§ **Text**:

The Woman Hurdle for Warren

 

Earl Ofari Hutchinson

If Democratic presidential contender Elizabeth Warren bags the Democratic presidential nomination, there are two certainties. One is that the overwhelming majority of Democratic women voters will vote for her. The other is that a lot of other women won’t. This is one hurdle facing Warren. She’ll need to have as many women as possible backing her in the five states that will decide the White House to win. Trump’s coup in snagging tens of thousands of women voters in the 2016 presidential election made the difference in his win against a woman, Hillary Clinton. While Democratic women voted loyally for Clinton, they voted for her because she was a Democrat. It was a case of party loyalty first. They would have voted for whomever the Democratic candidate had been.

Early polls and surveys show that not much has changed. Many of the same women who backed in 2016 will do it again. They’ll do it in part out of party loyalty, and in part out of the old notion still deeply ingrained in many women that the Oval Office is a man’s office. The idea is that the president must be tough, aggressive, and decisive, and that takes man. Yes, as repeatedly said hundreds of women have won seats in Congress and in legions of local elections over men. And yes, at that level it’s the long needed and awaited sea change in how many women see women candidates in head to head challenges versus men candidates.

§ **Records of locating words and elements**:

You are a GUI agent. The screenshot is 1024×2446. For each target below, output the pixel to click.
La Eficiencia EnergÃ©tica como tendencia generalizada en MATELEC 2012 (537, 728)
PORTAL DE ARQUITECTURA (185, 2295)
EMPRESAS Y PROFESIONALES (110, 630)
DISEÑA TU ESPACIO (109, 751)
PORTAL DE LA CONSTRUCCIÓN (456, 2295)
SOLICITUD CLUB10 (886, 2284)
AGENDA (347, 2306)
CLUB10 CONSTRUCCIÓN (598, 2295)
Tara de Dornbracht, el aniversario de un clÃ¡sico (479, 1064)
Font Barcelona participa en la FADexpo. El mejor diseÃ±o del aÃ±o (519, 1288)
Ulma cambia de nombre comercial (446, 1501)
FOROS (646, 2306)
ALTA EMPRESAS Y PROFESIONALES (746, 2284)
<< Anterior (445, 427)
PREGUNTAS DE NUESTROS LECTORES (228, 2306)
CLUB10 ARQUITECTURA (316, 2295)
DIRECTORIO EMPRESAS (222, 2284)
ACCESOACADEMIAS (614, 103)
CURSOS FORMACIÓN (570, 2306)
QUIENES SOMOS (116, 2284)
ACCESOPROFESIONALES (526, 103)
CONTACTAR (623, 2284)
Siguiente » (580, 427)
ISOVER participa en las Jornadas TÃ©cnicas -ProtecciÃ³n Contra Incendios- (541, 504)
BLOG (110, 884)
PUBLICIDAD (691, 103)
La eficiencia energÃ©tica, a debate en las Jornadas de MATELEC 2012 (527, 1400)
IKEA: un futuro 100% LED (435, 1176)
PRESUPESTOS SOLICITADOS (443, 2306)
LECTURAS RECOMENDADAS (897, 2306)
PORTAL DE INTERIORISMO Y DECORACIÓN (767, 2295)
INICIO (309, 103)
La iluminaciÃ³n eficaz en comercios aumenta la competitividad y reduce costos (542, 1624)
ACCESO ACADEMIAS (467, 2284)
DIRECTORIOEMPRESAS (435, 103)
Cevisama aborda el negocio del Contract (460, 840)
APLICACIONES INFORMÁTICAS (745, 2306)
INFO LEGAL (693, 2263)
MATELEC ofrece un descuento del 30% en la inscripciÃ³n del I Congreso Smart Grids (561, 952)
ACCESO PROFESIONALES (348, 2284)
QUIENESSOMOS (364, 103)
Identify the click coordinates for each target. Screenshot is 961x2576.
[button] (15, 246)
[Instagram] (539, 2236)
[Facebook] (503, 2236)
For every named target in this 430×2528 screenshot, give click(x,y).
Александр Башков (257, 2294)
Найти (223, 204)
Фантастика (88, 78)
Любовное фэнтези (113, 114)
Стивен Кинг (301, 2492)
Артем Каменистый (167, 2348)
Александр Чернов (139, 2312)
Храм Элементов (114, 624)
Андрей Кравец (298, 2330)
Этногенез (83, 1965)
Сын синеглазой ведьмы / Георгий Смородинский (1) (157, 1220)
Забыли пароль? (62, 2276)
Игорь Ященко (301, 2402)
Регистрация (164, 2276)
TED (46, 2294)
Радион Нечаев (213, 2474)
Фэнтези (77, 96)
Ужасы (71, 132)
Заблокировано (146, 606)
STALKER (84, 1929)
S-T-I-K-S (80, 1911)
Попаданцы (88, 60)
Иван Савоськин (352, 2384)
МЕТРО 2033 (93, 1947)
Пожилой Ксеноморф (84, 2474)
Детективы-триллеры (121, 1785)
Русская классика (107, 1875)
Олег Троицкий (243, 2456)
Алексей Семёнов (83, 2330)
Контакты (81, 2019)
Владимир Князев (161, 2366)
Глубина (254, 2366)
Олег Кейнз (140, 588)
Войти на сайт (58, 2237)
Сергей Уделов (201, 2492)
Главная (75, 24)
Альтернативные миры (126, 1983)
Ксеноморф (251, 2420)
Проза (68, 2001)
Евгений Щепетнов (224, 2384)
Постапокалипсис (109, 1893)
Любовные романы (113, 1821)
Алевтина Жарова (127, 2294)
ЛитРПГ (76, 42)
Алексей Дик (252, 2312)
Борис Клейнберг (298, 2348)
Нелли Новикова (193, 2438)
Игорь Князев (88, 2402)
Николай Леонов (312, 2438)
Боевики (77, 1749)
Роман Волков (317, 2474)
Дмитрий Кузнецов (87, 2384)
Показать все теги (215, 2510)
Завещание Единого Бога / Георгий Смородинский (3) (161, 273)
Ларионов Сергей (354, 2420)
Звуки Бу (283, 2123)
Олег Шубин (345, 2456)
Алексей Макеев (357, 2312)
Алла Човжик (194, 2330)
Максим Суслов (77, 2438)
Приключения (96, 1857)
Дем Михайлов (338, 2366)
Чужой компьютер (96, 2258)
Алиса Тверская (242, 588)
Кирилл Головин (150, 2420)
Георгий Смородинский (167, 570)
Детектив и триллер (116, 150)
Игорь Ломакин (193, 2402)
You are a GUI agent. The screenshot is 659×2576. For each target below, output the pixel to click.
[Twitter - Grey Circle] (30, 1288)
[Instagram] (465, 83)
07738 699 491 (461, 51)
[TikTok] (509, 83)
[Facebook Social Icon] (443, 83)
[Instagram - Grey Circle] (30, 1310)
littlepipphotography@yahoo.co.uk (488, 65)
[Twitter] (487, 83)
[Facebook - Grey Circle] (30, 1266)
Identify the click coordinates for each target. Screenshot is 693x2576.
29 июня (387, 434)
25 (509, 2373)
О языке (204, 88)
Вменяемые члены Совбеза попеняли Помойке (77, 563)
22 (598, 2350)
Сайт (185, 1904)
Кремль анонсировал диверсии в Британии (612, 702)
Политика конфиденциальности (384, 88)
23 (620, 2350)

§ **Written exercise A**:
Retype the stretch of the piece on Warren and women voters from "If Democratic presidential" through "candidate had been.".
§ **Written exercise B**:
In the piece on Warren and women voters, what traits does the idea described there say a president must have? List them all.
None of the lines is needed for this work.

§ **Solution A**:
If Democratic presidential contender Elizabeth Warren bags the Democratic presidential nomination, there are two certainties. One is that the overwhelming majority of Democratic women voters will vote for her. The other is that a lot of other women won’t. This is one hurdle facing Warren. She’ll need to have as many women as possible backing her in the five states that will decide the White House to win. Trump’s coup in snagging tens of thousands of women voters in the 2016 presidential election made the difference in his win against a woman, Hillary Clinton. While Democratic women voted loyally for Clinton, they voted for her because she was a Democrat. It was a case of party loyalty first. They would have voted for whomever the Democratic candidate had been.

§ **Solution B**:
Tough, aggressive, and decisive.